The only out of the ordinary requirement is the classifyintents package, developed to handle the cleaning of the data; this is installed with the above step.
-
create_training_set.py: Creates a training set from multiple disparately formatted data that have been manually classified to create a single authoritative training set.
-
cleaner.py: Conducts initial cleaning of a dataset prior to modelling or predicting.
python cleaner.py <input file (csv)> <output file (pkl)>
- trainer.py: Trains model using data output as a pickle object by cleaner.py.
python trainer.py <cleaned data (pkl)> <model object (pkl)>
- predictor.py: Makes predictions on newly aquired data downloaded from surveymonkey, using the model trained by trainer.py.
python predictor.py <input data (csv)> <model object (pkl)>
Note that for privacy reasons, no data are stored in this repository. .gitkeep files are used to retain the following directory structure:
- input_data
- Contains raw downloads from survey monkey prior to being classified using predictor.py
- models
- Pickle objects of the trained models are stored here.
- output_data
- Cleaned data produced by cleaner.py are stored here.

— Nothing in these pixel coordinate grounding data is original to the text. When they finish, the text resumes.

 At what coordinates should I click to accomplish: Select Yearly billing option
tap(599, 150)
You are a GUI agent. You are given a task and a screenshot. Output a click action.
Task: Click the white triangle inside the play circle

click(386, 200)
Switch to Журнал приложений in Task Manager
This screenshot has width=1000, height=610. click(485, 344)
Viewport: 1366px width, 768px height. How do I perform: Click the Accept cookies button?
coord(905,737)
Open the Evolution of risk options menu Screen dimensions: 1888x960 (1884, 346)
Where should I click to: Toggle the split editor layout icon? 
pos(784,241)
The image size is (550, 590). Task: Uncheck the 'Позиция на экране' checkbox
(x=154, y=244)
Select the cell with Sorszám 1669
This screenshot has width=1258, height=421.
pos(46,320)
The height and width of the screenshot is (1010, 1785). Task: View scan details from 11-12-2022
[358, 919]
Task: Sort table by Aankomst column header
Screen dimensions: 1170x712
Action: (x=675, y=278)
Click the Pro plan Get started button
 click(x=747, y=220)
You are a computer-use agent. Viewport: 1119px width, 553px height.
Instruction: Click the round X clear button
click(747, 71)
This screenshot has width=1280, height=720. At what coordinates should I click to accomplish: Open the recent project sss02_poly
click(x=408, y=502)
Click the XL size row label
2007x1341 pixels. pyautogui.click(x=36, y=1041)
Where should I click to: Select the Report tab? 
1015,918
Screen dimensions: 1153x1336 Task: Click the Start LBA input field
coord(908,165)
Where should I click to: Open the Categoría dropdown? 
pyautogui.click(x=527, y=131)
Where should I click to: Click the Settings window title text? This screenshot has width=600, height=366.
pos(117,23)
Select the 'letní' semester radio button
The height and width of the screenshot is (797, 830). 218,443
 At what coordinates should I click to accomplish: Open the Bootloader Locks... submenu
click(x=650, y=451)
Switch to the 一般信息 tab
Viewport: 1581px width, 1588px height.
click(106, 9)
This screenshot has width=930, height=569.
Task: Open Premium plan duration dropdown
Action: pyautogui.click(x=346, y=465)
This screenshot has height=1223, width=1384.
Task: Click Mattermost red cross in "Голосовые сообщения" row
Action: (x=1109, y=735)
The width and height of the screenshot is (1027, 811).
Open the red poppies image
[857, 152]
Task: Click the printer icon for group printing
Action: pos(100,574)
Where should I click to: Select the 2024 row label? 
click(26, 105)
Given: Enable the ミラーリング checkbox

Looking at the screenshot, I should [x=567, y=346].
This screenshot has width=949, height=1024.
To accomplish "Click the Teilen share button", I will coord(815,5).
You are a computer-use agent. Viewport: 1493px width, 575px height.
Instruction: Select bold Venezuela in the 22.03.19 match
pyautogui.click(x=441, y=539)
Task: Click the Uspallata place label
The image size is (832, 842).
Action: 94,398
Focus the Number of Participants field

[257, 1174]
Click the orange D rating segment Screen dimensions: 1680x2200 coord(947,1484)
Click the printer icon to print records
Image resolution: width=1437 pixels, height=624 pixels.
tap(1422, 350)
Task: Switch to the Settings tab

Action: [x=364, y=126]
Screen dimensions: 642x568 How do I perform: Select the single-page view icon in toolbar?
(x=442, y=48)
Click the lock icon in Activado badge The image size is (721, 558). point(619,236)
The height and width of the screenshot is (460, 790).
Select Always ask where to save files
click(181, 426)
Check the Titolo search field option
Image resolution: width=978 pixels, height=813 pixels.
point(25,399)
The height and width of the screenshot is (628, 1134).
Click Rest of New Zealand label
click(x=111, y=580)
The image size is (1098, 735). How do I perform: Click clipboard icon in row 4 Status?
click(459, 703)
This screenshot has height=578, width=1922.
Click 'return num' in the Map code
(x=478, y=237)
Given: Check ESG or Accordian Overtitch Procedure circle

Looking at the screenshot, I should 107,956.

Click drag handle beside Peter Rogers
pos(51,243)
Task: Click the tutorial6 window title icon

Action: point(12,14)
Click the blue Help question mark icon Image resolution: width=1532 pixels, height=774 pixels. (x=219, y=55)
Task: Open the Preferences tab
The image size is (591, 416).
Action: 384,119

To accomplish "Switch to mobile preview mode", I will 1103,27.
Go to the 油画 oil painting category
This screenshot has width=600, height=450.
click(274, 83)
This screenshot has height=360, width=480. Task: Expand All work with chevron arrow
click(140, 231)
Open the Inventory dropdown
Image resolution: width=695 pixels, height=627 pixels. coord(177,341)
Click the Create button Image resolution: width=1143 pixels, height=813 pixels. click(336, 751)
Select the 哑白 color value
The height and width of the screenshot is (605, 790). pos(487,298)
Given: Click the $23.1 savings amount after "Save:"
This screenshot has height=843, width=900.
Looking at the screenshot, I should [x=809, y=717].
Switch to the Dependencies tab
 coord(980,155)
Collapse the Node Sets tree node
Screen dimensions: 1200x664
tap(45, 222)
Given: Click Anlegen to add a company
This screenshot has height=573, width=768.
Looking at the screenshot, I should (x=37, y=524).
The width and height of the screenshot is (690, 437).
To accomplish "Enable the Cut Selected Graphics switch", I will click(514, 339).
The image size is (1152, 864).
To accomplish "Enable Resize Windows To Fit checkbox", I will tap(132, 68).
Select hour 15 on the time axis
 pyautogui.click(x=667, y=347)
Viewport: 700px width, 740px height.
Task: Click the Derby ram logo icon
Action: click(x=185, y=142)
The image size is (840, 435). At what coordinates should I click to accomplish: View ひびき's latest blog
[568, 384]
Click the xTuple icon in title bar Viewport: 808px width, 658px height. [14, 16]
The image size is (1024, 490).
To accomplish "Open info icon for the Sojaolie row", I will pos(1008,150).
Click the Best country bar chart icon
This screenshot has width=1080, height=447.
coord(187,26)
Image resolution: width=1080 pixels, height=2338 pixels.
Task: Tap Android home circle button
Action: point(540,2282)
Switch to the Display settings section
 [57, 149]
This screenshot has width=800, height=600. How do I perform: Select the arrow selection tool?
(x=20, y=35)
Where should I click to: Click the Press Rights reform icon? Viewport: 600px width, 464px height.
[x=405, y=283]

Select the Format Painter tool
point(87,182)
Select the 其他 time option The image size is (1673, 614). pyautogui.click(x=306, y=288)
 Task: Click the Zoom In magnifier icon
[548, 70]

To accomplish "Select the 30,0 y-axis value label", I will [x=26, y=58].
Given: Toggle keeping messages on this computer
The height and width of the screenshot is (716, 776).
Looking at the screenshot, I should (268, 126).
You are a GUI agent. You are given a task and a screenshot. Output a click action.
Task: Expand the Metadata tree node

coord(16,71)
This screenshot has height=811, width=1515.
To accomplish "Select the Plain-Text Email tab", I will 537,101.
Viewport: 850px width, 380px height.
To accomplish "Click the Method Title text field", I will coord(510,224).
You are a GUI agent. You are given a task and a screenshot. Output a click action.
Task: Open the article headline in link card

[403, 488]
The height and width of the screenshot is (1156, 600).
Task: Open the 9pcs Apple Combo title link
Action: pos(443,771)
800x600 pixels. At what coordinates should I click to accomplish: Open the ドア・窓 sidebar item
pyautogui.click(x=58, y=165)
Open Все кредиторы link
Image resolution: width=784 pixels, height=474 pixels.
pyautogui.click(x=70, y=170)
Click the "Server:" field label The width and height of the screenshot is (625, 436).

- Predicted data which has been classified using the predicted script.
- training_data
- Pre-classified training data is stored here.
To assess the performance of PII removal run the script pii_test_cases.py:
python pii_test_cases.py <input_data/raw.csv> <output_data/classified/classified.csv> <output.csv>
This will take all the cases in which PII was identified, and combine these with the uncleansed examples to facilitate comparison. From this comparison, new test cases can be created to improve the performance of the PII removal.
This work is due to be revisited in 2017.